**Direction**
Present the listing as a Markdown table with columns named Row and Line, covering only the lines from the one containing "Anthem (178, 799)" up to and including the one containing "system is located at coordinates (278, 1695).". Number each row and leave out blank lines.

**Records supplied**
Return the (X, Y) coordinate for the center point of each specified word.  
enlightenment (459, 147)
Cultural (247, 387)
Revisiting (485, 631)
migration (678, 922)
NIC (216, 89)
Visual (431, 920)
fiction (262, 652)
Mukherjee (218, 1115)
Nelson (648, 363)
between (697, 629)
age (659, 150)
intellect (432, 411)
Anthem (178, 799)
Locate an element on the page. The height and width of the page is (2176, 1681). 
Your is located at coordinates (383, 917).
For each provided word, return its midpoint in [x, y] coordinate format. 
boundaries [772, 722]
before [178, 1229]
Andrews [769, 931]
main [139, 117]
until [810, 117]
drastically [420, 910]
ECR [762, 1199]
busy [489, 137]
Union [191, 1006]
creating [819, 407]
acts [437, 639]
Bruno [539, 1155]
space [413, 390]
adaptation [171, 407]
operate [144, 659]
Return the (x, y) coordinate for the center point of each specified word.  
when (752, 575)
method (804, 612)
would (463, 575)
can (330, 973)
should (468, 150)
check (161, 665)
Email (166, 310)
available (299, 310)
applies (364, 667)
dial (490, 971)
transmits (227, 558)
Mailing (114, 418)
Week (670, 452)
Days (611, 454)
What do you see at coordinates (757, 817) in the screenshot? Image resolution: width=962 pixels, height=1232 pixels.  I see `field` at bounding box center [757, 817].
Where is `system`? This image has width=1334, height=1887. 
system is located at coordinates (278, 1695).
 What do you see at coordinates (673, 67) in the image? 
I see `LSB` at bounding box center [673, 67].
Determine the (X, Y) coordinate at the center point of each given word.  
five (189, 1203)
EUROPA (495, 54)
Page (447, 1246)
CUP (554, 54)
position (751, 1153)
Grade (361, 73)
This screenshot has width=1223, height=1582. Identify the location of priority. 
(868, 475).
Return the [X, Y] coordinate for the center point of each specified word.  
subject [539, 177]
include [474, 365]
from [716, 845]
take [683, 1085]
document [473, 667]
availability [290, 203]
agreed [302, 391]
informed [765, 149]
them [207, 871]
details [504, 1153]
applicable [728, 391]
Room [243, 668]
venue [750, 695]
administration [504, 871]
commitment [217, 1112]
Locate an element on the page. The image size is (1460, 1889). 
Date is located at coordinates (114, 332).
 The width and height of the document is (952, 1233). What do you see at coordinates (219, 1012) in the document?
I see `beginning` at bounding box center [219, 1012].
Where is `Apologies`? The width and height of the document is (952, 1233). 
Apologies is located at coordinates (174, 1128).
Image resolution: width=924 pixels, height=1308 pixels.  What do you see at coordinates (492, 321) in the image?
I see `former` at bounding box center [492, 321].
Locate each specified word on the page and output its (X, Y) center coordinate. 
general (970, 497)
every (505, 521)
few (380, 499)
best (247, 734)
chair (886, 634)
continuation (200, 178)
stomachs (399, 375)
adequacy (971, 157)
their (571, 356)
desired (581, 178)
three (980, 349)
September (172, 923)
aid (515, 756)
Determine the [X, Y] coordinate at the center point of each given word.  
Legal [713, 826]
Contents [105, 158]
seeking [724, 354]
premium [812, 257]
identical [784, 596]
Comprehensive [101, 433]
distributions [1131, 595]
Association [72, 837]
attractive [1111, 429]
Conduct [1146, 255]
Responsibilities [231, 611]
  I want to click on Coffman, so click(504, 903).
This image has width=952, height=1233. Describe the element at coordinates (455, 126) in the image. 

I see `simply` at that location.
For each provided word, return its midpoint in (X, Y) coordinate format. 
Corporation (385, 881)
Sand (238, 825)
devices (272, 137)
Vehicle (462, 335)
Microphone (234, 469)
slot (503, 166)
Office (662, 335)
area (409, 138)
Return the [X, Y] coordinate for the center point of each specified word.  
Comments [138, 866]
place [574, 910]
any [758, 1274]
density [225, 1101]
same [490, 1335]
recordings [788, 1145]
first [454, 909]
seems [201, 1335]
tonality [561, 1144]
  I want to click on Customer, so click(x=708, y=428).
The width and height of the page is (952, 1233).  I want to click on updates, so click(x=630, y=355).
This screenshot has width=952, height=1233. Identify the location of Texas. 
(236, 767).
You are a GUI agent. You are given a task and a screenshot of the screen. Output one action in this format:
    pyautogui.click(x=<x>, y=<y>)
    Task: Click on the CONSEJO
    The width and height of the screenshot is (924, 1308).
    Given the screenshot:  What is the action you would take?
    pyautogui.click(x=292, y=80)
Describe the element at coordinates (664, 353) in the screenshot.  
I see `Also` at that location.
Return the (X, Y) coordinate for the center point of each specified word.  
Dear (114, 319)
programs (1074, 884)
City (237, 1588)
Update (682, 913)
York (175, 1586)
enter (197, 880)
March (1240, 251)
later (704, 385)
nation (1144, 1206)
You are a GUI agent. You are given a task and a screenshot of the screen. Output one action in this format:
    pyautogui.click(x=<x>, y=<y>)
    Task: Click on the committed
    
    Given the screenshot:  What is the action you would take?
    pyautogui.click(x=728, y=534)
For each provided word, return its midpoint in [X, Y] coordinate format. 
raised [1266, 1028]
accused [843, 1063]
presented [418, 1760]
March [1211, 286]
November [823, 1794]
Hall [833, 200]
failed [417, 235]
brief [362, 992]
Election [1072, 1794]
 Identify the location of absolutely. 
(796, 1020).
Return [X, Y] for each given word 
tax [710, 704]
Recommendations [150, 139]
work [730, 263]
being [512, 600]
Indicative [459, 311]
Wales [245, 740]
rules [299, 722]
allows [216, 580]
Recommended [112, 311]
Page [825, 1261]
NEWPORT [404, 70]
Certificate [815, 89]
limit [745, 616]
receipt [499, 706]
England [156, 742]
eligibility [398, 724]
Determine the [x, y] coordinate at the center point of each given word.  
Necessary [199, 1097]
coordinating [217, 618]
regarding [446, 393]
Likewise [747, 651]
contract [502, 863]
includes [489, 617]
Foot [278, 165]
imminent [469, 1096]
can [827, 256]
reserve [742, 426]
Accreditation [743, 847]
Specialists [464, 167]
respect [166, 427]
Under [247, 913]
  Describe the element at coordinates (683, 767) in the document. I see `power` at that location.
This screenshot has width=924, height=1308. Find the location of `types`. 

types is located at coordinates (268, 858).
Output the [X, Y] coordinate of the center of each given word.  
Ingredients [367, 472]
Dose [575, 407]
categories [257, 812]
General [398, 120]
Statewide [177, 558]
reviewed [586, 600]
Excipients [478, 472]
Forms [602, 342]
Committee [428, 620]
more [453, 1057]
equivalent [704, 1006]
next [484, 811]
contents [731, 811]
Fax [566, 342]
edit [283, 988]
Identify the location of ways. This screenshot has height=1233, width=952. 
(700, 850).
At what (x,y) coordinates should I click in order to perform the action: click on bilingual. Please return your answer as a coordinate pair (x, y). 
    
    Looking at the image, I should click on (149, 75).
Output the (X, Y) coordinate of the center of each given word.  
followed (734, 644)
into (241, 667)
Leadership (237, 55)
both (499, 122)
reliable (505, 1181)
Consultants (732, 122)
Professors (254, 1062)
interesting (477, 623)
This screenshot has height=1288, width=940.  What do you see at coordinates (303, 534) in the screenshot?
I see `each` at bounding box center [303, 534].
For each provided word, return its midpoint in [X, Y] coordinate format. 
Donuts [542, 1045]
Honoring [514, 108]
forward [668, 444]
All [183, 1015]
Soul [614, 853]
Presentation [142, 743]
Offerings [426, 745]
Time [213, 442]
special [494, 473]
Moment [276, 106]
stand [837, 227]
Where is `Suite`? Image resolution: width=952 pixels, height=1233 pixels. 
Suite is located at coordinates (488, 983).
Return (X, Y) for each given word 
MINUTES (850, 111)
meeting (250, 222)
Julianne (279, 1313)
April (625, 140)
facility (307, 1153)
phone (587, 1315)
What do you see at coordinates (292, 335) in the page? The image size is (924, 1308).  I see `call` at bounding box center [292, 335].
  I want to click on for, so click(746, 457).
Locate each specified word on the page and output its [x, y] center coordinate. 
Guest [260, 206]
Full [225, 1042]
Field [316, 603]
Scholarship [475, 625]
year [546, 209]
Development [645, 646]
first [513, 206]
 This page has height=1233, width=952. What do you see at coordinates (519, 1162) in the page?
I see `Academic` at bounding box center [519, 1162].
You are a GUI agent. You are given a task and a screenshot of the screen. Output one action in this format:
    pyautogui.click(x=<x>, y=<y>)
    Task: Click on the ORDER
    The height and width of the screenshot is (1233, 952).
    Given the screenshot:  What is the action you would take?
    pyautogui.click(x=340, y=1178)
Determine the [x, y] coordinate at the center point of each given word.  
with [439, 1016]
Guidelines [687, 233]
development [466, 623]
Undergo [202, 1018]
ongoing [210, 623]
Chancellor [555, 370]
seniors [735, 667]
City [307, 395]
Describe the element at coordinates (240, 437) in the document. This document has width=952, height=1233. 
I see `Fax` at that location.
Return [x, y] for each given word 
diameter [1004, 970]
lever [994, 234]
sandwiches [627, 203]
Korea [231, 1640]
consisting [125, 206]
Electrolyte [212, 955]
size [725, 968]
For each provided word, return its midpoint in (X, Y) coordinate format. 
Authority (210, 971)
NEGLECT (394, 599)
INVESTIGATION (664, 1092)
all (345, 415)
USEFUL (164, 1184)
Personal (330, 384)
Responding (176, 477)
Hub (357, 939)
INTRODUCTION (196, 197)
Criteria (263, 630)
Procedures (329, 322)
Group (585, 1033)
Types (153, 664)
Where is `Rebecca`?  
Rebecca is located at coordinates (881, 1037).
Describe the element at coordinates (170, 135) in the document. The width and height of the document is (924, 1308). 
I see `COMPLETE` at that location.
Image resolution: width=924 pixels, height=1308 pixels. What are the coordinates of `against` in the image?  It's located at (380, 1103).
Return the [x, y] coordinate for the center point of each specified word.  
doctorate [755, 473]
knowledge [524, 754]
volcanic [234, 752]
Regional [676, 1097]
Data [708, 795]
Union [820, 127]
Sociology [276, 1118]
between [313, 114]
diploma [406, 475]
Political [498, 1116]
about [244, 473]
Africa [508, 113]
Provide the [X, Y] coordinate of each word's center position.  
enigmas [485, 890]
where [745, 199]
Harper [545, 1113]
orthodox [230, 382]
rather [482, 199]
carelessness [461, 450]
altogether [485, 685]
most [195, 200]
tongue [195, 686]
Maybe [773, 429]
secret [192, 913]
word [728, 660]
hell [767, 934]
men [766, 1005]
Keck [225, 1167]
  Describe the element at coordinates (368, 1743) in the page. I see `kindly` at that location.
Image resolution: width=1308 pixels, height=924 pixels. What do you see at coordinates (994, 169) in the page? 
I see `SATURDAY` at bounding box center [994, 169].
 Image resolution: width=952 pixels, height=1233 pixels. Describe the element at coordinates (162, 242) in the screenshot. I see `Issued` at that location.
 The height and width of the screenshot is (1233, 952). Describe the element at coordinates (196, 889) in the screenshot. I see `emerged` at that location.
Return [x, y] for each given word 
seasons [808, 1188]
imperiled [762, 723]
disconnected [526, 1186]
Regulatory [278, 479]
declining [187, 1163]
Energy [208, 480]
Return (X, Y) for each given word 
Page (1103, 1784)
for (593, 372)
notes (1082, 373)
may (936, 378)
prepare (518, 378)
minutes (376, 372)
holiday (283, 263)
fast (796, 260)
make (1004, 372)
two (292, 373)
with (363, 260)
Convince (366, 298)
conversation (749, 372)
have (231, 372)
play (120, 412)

**Response to this exercise**
| Row | Line |
|---|---|
| 1 | Anthem (178, 799) |
| 2 | Locate an element on the page. The height and width of the page is (2176, 1681).  |
| 3 | Your is located at coordinates (383, 917). |
| 4 | For each provided word, return its midpoint in [x, y] coordinate format.  |
| 5 | boundaries [772, 722] |
| 6 | before [178, 1229] |
| 7 | Andrews [769, 931] |
| 8 | main [139, 117] |
| 9 | until [810, 117] |
| 10 | drastically [420, 910] |
| 11 | ECR [762, 1199] |
| 12 | busy [489, 137] |
| 13 | Union [191, 1006] |
| 14 | creating [819, 407] |
| 15 | acts [437, 639] |
| 16 | Bruno [539, 1155] |
| 17 | space [413, 390] |
| 18 | adaptation [171, 407] |
| 19 | operate [144, 659] |
| 20 | Return the (x, y) coordinate for the center point of each specified word.   |
| 21 | when (752, 575) |
| 22 | method (804, 612) |
| 23 | would (463, 575) |
| 24 | can (330, 973) |
| 25 | should (468, 150) |
| 26 | check (161, 665) |
| 27 | Email (166, 310) |
| 28 | available (299, 310) |
| 29 | applies (364, 667) |
| 30 | dial (490, 971) |
| 31 | transmits (227, 558) |
| 32 | Mailing (114, 418) |
| 33 | Week (670, 452) |
| 34 | Days (611, 454) |
| 35 | What do you see at coordinates (757, 817) in the screenshot? Image resolution: width=962 pixels, height=1232 pixels.  I see `field` at bounding box center [757, 817]. |
| 36 | Where is `system`? This image has width=1334, height=1887.  |
| 37 | system is located at coordinates (278, 1695). |